Такую фразу вряд ли мог произнести Раевский. Она совсем не в лексическом духе той группы генералов, к которой он принадлежал. В ней смесь словаря лубочных афишек, какие выпускал в Москве ее губернатор Ростопчин, с выспренностью приказов французских маршалов. Характерно, что слова эти фигурировали только в первых сообщениях о подвиге, а в дальнейшем уже не упоминались.

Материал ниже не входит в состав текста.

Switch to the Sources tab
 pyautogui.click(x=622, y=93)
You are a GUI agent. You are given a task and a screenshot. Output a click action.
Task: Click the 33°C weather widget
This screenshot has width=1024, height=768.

Я думаю, ироническое восклицание Батюшкова «Так вот пишется история!» могло бы по справедливости относиться к таким фактам, как изъятие из общественного обращения архива Кутузова, поддержка царским окружением лживых клеветнических книг английского посла в России Вильсона, всячески чернивших русского фельдмаршала, и т. д.

«Вы всегда говорили мне правду, которую я не мог бы узнать другим путем. Я знаю, что фельдмаршал не сделал ничего, что он должен был сделать», — кощунственно говорил Вильсону Александр в Вильне о подлинном вожде русского народа в той Отечественной войне.

Стиль этих высказываний оказал огромное влияние на работы многих историков о Кутузове — русских и иностранных. Так вот и хотело самодержавие писать историю того времени: с Александром в роли мессии. Хотело, но не смогло. Правда фактов и правда народного чувства оказались сильнее.

Кто-то сказал: «Бывает, из ста фактов не выкроишь ни одного ощущения». А без чувств, без ощущений мертвы и факты. История Отечественной войны двенадцатого года была, в конце концов, написана правдиво, а в ней нашел себе прочное место и эпизод под Салтановкой.

И в созвездии военачальников той поры мы видим рядом с Кутузовым и Барклая с Багратионом, и Раевского с Милорадовичем, Ермолова и Платова, видим Коновницына и Дохтурова, Неверовского и Воронцова, видим их вместе, в тесной группе, в сверкающих эполетах, с решимостью во взорах, такими, какими их изобразил Доу в галерее Отечественной войны 1812 года в Эрмитаже.

Видим их вместе — независимо от подробностей их личного отношения друг к другу, где по-человечески все было возможно, особенно при действии коварного принципа самодержавных правителей — «Разделяй и властвуй!»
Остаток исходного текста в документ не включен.